Nunca, nunca, em nada,
Raie a madrugada,
Ou ‘splenda o dia, ou doire no declive,
Tive
Prazer a durar
Mais do que o nada, a perda, antes de eu o ir
Gozar.
 
Análise:
 
Neste poema ressalta a grande musicalidade conseguida pela harmonia dos timbres
vocálicos, abertos nos quatro primeiros versos, alternando os timbres em –a e os timbres
em –ia. A esta harmonia acrescenta-se a aliteração em –ve. O próprio desenho da
mancha gráfica do poema aponta para uma atmosfera de harmonia e ritmo ondulatório,
a que se acrescenta o significado dos três adjectivos iniciais, contém o que mais importa a
ideia da leveza, da brevidade, da suavidade do momento psicológico simbolizado pelo canto.
A irregularidade métrica coaduna-se com a irregularidade do canto da ave. Nos quatro
primeiros versos impera um clima geral de euforia, com a valorização positiva do canto
da ave, e de eufonia (harmonia fónica).
Mas, o quinto verso vem romper a harmonia com a mudança expressa nos timbres
vocálicos fechados em –u/-ou. O poeta associa dois tempos verbais, presente e pretérito
perfeito, marcando a simultaneidade das acções de escutar e de passar (o canto), ou seja,
insinua que foi o esforço de atenção que estragou a impressão captada
inconscientemente pelos sentidos e que era de encantamento inconsciente.

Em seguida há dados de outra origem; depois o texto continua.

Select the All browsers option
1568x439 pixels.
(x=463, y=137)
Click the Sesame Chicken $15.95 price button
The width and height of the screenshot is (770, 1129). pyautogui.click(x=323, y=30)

A segunda estrofe, como a anterior em 7 versos de métrica irregular, alternando versos
longos e curtos, com reflexos sobre o ritmo, visíveis igualmente na mancha gráfica, é
toda ela marcada por sinais de disforia, de negatividade, começando pela sucessão de
advérbios de negação – “nunca, nunca, em nada” – e continuando pelas antíteses e jogo
de aliterações em –d (“Raie a madrugada/ Ou ‘splenda o dia”), reforçada pelas palavras
de conotação negativa (perda, nada) e culminando com a confissão de um total
desencanto: como se de uma maldição se tratasse, porque pensa, porque não é
inconsciente, os únicos momentos de prazer que pode ter são os instantes em que ele se
apercebe que havia motivo de prazer, mas que acaba por perder sem poder concretizar.
Os temas presentes neste poema são naturalmente o da dor de pensar, de ser lúcido, o da
perda (da inocência), o da incapacidade de fruir, senão por breves instantes, do prazer
inefável da música e da harmonia por ela proporcionada.